To sum up, since the method of forming the semiconductor structure 100 includes forming the buffer layer 140 (see FIG. 4) in the array area A1 to fill the holes O and cover the dielectric layer 130, the dielectric layer 130 and the polysilicon layer 110 in the array area A1 (see FIG. 5) can be remained when etching back the dielectric layer 130 and the portion of the polysilicon layer 110. As a result, the polysilicon layer 110 has a greater thickness in the array area A1 than in the peripheral area A2. When etching the polysilicon layer 110 in the array area A1 and the peripheral area A2, the etching rate for the polysilicon layer 110 in the array area A1 is greater than the etching rate for the polysilicon layer 110 in the peripheral area A2 due to the holes O through the polysilicon layer 110 in the array area A1. Accordingly, after etching the polysilicon layer 110 in the array area A1 and the peripheral area A2, the top surface 112 of the polysilicon layer 110 in the array area A1 can be coplanar with the top surface 114 of the polysilicon layer 110 in the peripheral area A2. The polysilicon layer 110 having no height difference between the array area A1 and the peripheral area A2 can reduce the following process time longer for removing the polysilicon layer 110, and can prevent the defect issue at the edge of the array area A1.

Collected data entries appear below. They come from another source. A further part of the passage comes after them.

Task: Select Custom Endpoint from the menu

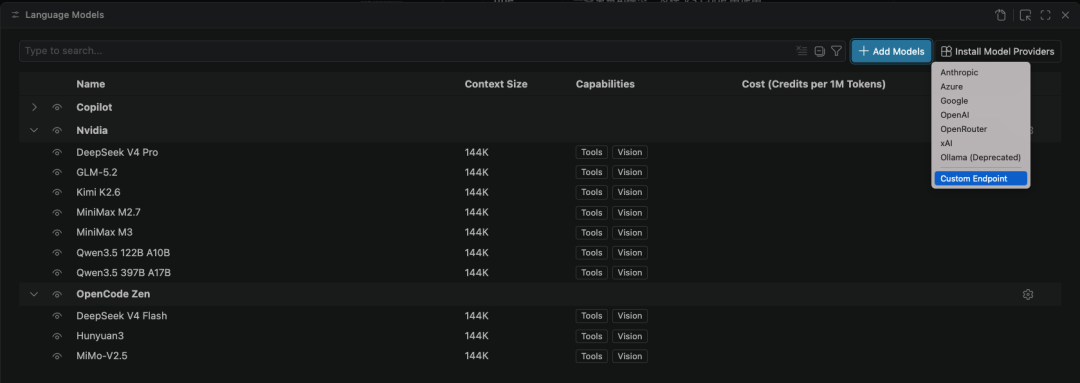Action: tap(981, 178)
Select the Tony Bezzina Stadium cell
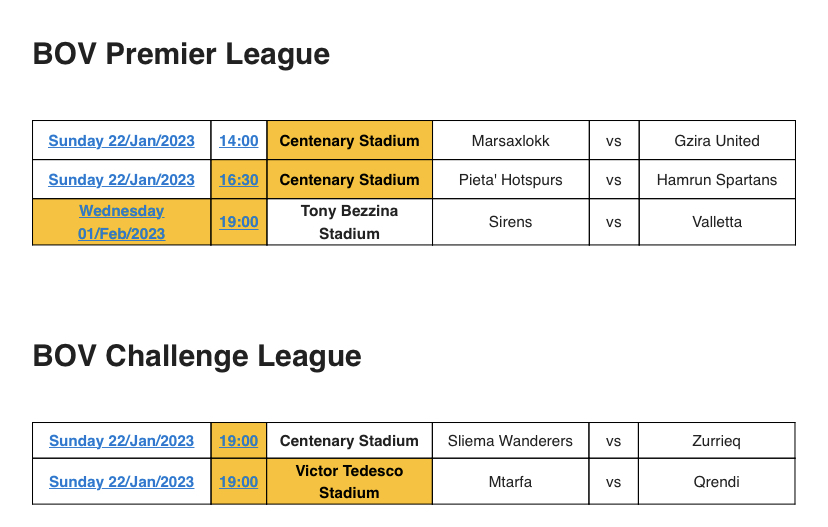828x527 pixels. point(349,222)
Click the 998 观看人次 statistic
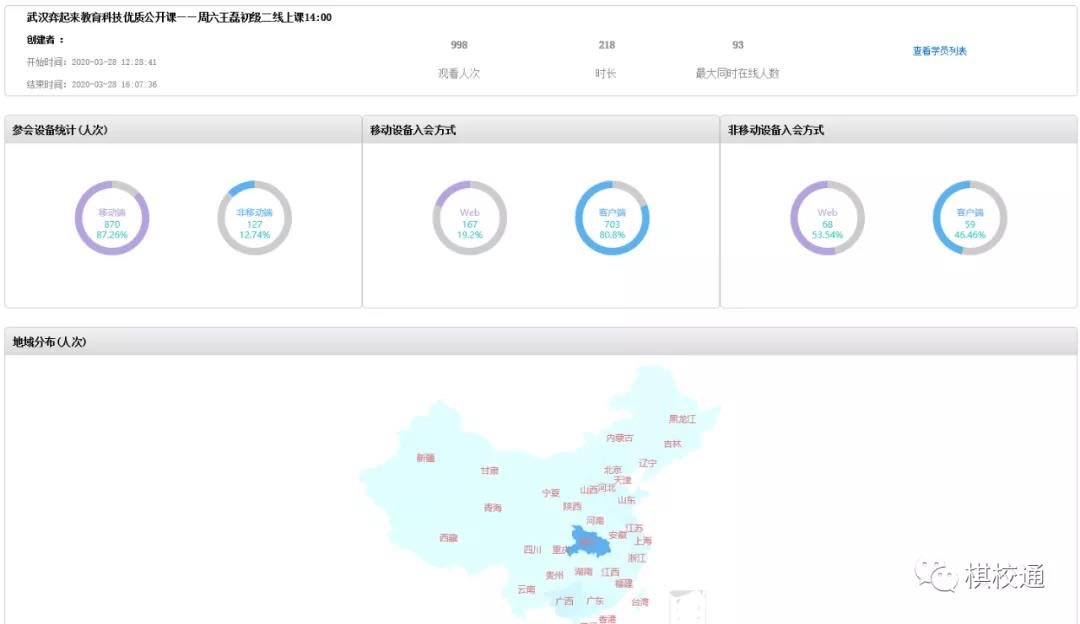This screenshot has width=1080, height=624. [x=459, y=58]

The foregoing outlines features of several embodiments so that those skilled in the art may better understand the aspects of the present disclosure. Those skilled in the art should appreciate that they may readily use the present disclosure as a basis for designing or modifying other processes and structures for carrying out the same purposes and/or achieving the same advantages of the embodiments introduced herein. Those skilled in the art should also realize that such equivalent constructions do not depart from the spirit and scope of the present disclosure, and that they may make various changes, substitutions, and alterations herein without departing from the spirit and scope of the present disclosure.